■ EXERCISE A ■
Return, unchanged, everything in the rows from the line containing "Open user profile avatar K" down to the line containing "Click GET PLAN under StartUp", both of those lines included.

■ DOCUMENT PASSAGE ■
........

Amazon Simple Queue Service
Developer Guide

Increasing Throughput with Horizontal Scaling and Batching

Amazon SQS queues can deliver very high throughput (many thousands of messages per second). To achieve this throughput, you must scale message producers and consumers horizontally (add more producers and consumers).

In addition to horizontal scaling, batching provides a throughput with fewer threads, connections, and requests than would be required by individual message requests. You can use batched Amazon SQS API actions to send, receive, or delete up to 10 messages at a time. Because Amazon SQS charges by the request instead of by the message, batching can also substantially reduce costs.

Horizontal Scaling

Because you access Amazon SQS through an HTTP request-response protocol, the request latency (the time interval between initiating a request and receiving a response) limits the throughput that you can achieve from a single thread over a single connection. For example, if the latency from an Amazon Elastic Compute Cloud (Amazon EC2) based client to Amazon SQS in the same region averages around 20 ms, the maximum throughput from a single thread over a single connection averages 50 operations per second.

Horizontal scaling means increasing the number of your message producers (making SendMessage requests) and consumers (making ReceiveMessage and DeleteMessage requests) in order to increase your overall queue throughput. You can scale horizontally by increasing the number of threads on a client, adding clients, or both. You should achieve essentially linear gains in queue throughput as you add more clients. For example, if you double the number of clients, you can get twice the throughput.

........

■ DATASET ■
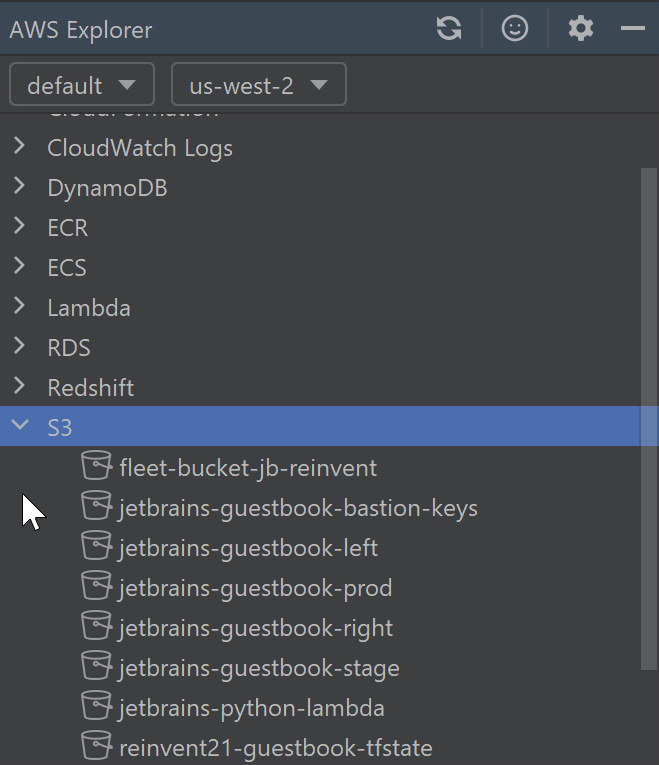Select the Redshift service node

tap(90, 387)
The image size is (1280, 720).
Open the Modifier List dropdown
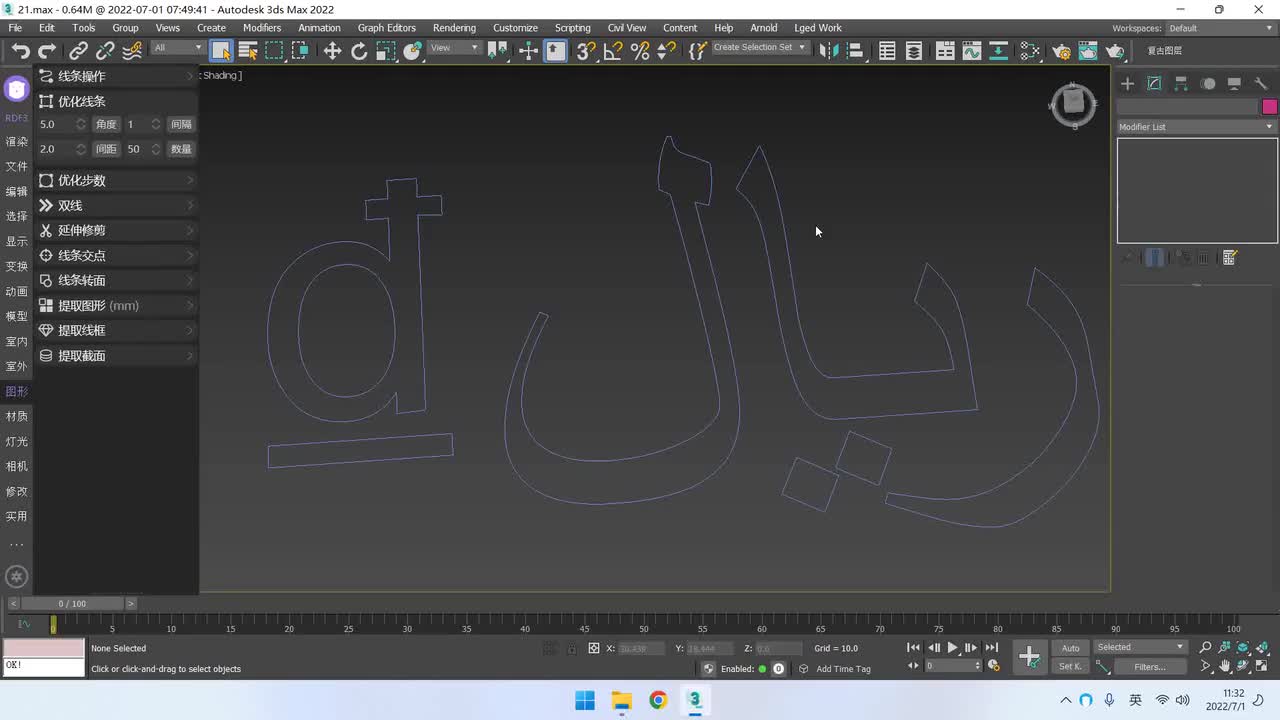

........

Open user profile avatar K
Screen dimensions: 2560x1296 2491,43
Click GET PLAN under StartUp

........

■ EXERCISE B ■
Retype everything in the SQS throughput passage from "Amazon SQS queues" down to "substantially reduce costs." without any changes.

■ EXERCISE ANSWER A ■
Open user profile avatar K
Screen dimensions: 2560x1296 2491,43
Click GET PLAN under StartUp

■ EXERCISE ANSWER B ■
Amazon SQS queues can deliver very high throughput (many thousands of messages per second). To achieve this throughput, you must scale message producers and consumers horizontally (add more producers and consumers).

In addition to horizontal scaling, batching provides a throughput with fewer threads, connections, and requests than would be required by individual message requests. You can use batched Amazon SQS API actions to send, receive, or delete up to 10 messages at a time. Because Amazon SQS charges by the request instead of by the message, batching can also substantially reduce costs.